Ottawa has nine permanent test sites, with mobile sites wherever demand is particularly high.

Andrew Lee/CBC
Andrew Lee/CBC

Kingston's test site is at the Beechgrove Complex. The area's other site is in Napanee.

People can arrange a test in Bancroft and Picton by calling the centre or Belleville and Trenton online.

The Eastern Ontario Health Unit has sites in Alexandria, Cornwall, Hawkesbury, Limoges, Rockland and Winchester.

The Leeds, Grenville and Lanark health unit has permanent sites in Almonte, Brockville, Kemptville and Smiths Falls and a mobile test site visiting smaller communities.

Renfrew County residents should call their family doctor or 1-844-727-6404 for a test or with questions, COVID-19-related or not. Test clinic locations are posted weekly.

In western Quebec:

Tests are strongly recommended for people with symptoms or who have been in contact with someone with symptoms.

Outaouais residents can make an appointment in Gatineau seven days a week at 135 blvd. Saint-Raymond or 617 avenue Buckingham.

They can now check the approximate wait time for the Saint-Raymond site.

There are recurring clinics by appointment in communities such as Gracefield, Val-des-Monts and Fort-Coulonge.

Call 1-877-644-4545 with questions, including if walk-in testing is available nearby.

First Nations, Inuit and Métis:

Akwesasne had its most known COVID-19 cases of the pandemic in November. Its council is asking residents to avoid unnecessary travel and its curfew from 11 p.m. to 5 a.m. is back.

Akwesasne schools and its Tsi Snaihne Child Care Centre are temporarily closed to in-person learning.

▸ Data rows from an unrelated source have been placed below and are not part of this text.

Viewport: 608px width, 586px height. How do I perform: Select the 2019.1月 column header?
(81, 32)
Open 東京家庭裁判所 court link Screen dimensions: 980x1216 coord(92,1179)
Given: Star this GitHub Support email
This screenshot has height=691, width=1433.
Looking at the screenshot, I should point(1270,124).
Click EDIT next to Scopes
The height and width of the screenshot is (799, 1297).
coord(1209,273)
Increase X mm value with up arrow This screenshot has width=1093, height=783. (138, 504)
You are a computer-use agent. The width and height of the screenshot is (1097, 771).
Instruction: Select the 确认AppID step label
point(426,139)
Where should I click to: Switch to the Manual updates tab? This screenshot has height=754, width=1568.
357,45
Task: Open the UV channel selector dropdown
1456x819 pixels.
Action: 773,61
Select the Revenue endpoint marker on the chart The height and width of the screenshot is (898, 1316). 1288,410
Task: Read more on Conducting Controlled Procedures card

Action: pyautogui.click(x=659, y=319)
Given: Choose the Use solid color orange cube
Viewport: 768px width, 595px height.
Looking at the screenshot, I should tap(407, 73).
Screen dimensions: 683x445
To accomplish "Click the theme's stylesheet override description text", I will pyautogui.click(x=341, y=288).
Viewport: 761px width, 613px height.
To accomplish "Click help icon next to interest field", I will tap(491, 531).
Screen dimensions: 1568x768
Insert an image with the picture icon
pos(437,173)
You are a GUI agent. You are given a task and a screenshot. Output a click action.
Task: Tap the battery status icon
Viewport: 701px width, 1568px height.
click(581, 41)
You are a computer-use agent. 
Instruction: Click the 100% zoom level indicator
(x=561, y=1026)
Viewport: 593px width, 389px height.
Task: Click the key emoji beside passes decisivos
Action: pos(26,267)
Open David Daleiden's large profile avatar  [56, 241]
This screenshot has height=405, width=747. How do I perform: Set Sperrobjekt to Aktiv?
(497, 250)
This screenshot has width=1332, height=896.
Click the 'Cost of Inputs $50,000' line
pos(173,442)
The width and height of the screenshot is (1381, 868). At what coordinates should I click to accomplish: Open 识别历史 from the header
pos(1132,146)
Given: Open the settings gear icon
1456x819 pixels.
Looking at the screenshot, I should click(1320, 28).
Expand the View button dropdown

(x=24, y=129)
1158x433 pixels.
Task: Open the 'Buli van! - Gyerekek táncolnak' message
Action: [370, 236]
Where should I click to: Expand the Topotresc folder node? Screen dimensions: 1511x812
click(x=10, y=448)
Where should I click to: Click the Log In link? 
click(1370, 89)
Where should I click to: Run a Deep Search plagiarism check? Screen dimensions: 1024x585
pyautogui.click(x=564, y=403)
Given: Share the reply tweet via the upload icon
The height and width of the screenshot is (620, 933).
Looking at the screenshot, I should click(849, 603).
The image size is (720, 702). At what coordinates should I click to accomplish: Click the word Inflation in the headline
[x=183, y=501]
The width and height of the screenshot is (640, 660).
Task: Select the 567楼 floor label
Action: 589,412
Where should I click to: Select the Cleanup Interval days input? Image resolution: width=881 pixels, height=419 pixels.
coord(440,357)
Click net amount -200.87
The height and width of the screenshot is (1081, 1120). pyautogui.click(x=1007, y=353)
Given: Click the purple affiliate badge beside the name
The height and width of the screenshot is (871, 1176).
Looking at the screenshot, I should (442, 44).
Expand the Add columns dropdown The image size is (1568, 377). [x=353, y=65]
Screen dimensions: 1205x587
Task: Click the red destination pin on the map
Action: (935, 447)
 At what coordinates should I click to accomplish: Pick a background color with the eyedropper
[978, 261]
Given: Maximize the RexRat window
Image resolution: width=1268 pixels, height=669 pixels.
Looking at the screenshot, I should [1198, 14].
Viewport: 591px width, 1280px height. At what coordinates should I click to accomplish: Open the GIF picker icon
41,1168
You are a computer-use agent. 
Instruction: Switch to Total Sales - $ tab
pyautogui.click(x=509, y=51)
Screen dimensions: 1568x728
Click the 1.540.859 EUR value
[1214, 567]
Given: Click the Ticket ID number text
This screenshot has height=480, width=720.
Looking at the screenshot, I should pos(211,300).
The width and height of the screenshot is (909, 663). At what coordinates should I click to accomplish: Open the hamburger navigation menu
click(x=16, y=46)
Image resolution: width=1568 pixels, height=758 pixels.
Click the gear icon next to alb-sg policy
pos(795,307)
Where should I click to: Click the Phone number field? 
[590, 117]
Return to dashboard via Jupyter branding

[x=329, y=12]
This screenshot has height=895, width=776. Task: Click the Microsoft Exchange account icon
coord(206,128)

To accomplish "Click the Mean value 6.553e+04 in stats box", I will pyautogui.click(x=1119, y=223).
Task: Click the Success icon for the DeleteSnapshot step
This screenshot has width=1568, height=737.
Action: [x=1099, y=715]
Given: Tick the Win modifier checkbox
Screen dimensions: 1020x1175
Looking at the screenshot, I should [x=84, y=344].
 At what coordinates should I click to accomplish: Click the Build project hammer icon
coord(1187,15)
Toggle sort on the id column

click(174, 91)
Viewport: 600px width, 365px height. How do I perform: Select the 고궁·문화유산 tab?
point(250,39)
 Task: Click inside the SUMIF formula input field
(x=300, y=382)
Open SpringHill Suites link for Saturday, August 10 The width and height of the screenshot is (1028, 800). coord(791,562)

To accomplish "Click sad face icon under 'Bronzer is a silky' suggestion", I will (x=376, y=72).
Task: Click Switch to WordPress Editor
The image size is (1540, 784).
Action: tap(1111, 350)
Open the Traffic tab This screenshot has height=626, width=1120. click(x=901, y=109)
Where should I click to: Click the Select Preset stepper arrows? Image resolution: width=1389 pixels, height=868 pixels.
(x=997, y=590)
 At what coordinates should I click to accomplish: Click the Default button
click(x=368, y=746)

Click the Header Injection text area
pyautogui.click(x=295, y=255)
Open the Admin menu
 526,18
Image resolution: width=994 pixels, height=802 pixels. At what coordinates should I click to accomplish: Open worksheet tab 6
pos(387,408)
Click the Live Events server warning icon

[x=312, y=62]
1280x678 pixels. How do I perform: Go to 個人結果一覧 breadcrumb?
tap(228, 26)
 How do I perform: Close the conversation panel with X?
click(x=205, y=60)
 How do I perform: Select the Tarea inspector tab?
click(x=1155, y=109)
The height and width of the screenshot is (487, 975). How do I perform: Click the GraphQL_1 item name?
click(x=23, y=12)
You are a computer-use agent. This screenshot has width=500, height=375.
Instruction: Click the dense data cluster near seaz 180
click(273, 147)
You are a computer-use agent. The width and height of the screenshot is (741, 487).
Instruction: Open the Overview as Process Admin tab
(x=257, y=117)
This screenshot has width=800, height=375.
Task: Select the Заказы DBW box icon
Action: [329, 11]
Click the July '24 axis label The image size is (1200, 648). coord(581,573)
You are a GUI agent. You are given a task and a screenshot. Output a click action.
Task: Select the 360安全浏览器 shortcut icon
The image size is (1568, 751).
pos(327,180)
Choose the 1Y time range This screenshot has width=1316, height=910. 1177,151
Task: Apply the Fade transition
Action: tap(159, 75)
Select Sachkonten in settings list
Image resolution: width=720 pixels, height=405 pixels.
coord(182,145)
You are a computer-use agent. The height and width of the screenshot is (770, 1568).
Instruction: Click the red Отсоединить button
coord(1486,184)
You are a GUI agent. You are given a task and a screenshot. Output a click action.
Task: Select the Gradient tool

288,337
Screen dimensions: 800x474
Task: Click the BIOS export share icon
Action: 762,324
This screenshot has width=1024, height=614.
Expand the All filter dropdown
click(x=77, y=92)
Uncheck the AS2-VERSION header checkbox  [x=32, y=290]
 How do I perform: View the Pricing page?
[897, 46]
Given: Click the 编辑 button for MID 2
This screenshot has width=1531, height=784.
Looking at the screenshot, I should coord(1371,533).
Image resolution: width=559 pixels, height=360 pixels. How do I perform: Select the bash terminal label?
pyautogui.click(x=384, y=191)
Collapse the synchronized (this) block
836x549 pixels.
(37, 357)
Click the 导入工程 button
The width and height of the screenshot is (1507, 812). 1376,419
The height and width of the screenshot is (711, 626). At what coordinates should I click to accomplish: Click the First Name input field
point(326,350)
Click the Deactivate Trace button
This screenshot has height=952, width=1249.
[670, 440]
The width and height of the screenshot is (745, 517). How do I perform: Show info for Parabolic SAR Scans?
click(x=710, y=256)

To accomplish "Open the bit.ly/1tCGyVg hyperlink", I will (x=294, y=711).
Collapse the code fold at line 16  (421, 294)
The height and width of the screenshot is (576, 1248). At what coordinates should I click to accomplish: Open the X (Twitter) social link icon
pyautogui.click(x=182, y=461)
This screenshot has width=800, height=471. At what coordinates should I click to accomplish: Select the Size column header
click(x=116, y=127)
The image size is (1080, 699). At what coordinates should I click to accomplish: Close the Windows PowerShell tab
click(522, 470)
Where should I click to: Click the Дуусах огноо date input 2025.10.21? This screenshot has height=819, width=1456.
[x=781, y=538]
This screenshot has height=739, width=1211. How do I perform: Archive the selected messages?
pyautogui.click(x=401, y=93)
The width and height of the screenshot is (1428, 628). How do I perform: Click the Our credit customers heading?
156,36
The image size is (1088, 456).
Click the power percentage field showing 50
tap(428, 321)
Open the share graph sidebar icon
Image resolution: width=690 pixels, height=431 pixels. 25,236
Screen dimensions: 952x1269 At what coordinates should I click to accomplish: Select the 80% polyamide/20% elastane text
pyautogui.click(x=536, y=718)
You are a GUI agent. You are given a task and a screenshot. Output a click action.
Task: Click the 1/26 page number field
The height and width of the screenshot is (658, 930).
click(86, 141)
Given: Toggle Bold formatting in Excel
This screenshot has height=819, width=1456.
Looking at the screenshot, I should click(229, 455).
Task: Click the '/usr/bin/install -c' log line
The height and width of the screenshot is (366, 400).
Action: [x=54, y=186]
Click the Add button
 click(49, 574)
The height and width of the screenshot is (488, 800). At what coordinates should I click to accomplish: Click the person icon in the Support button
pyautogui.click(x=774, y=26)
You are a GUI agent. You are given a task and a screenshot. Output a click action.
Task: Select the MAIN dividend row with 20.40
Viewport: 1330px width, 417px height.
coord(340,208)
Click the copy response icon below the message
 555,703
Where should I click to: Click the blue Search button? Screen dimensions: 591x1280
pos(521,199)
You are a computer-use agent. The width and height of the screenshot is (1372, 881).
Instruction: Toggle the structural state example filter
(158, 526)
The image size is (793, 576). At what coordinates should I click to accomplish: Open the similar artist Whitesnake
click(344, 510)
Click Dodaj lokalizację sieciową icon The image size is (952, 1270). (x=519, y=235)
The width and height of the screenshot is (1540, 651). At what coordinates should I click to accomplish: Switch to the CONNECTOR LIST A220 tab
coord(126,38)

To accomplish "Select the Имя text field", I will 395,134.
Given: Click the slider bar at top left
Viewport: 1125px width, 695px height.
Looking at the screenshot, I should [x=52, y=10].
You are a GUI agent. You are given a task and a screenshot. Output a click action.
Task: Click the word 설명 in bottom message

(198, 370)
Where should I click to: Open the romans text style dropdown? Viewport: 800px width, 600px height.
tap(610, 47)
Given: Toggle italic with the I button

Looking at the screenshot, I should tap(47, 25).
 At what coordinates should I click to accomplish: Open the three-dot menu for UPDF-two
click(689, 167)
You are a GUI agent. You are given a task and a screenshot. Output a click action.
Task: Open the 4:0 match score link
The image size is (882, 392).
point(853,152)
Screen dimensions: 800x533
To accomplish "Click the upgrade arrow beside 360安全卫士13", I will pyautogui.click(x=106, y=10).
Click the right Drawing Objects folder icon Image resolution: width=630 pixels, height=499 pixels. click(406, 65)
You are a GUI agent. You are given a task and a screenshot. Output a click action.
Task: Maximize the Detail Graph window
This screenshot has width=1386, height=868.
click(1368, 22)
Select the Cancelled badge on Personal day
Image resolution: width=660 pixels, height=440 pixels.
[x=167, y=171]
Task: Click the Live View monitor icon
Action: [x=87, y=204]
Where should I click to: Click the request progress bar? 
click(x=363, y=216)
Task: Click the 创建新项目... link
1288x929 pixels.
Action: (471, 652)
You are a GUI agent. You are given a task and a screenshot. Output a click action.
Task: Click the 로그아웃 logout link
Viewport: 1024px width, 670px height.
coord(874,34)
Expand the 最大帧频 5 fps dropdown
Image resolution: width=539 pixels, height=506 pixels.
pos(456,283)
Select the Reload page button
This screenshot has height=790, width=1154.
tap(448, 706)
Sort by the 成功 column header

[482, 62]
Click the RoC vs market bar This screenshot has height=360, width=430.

It has a COVID-19 test site available by appointment only.

Anyone returning to the community on the Canadian side of the international border who's been farther than 160 kilometres away — or visited Montreal — for non-essential reasons is asked to self-isolate for 14 days.

The Mohawks of the Bay of Quinte had its first confirmed case last month.

People in Pikwakanagan can book a COVID-19 test by calling 613-625-2259.

Anyone in Tyendinaga who's interested in a test can call 613-967-3603.

Inuit in Ottawa can call the Akausivik Inuit Family Health Team at 613-740-0999 for service, including testing, in Inuktitut or English on weekdays.